Wu Tang AI · words _by jm

I think there’s an old Wu Tang jam about AI models: “D.R.E.A.M.” That is, Data Rules Everything Around Models.

As practitioners have started implementing LLMs in their tech stacks, I’ve seen a lot of chatter and confusion about what the limitations of these models can be. When you fiddle with ChatGPT for a while, it can seem like some sort of black magic, so when you start bumping up against some of the limitations of LLMs, it can be confusing. Why can it understand my questions about Miley Cyrus’s dining preferences as expressed in her memoir “Miles To Go” but can’t seem to parse this seemingly simple question about traffic laws in Milwaukee?
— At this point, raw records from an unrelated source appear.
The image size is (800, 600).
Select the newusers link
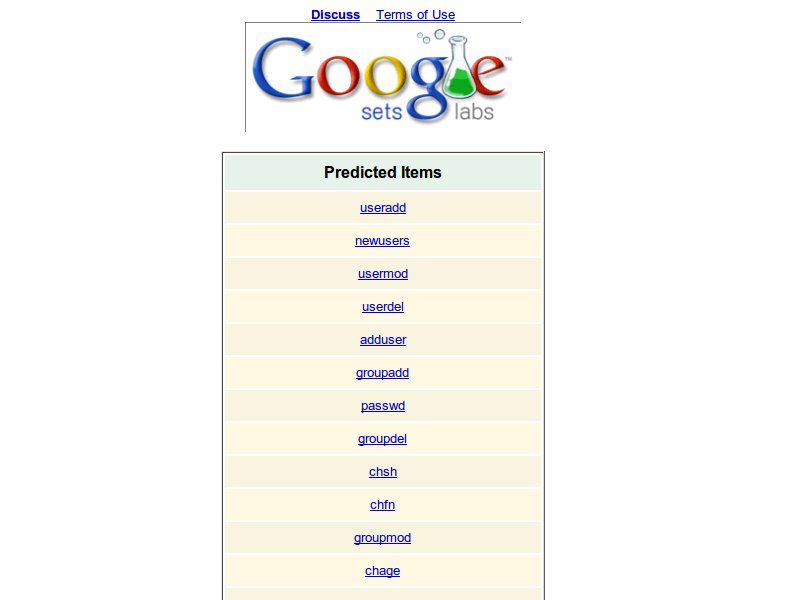pyautogui.click(x=382, y=241)
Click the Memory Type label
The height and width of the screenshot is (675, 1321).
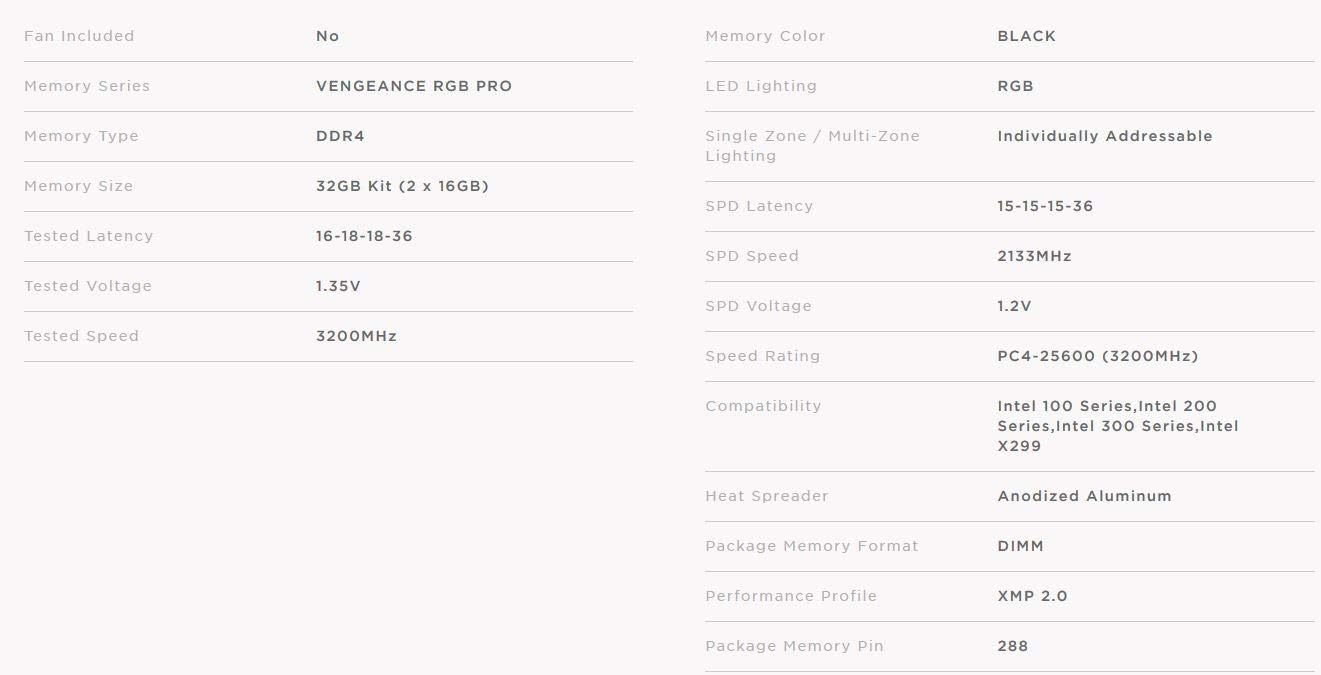[81, 136]

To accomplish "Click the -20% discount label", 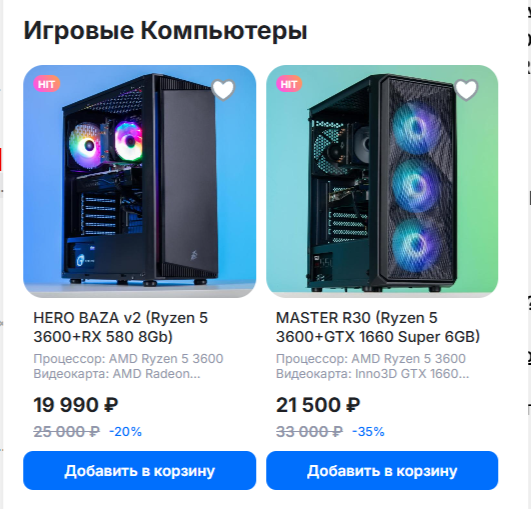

Why is it telling me over and over about the growth patterns of eggplants when I asked about the inhumane egg farming plants that I saw in a documentary?

The thing is, artificial intelligence isn’t “intelligent” as we colloquially describe it. We tend to use “IQ” to measure someone’s perceived intelligence, and AI models currently are not very good at the things we use to determine that. Someone actually did a study (https://lnkd.in/eRszr5Ft), and the results weren’t great (spoiler: some models barely reached “average,” most were slightly below average). AI models currently can not establish new ground truths or innovate newly reasoned facts. They can combine and remix their existing knowledge in new ways, but their training and fine tuning data determine everything that they know or can possibly know without augmentation. Think of them more like really good remix artists rather than lyrical virtuosos.

This fact also goes for relationships between data. You can supply a giant corpus of data, but if you’re asking questions about correlation between data and haven’t supplied any training data to enforce the relationship (i.e., you don’t have to draw a line between A and B as facts but instead draw a relationship between the types of data), the AI will be very unlikely to make that connection for you. At the least, it will produce very poor understandings of it.

Side note: that’s why having a base model that’s trained on a corpus of data that fits your needs is important. Yes, you can fine tune, but unless you need really general capabilities, it’s probably better to find/build/train a more specialized model. For example: sure, the big LLMs handle code pretty well, but why not deploy something that’s especially geared towards understanding code to cut down on the amount of fine tuning and augmentation necessary to get the results you’re seeking?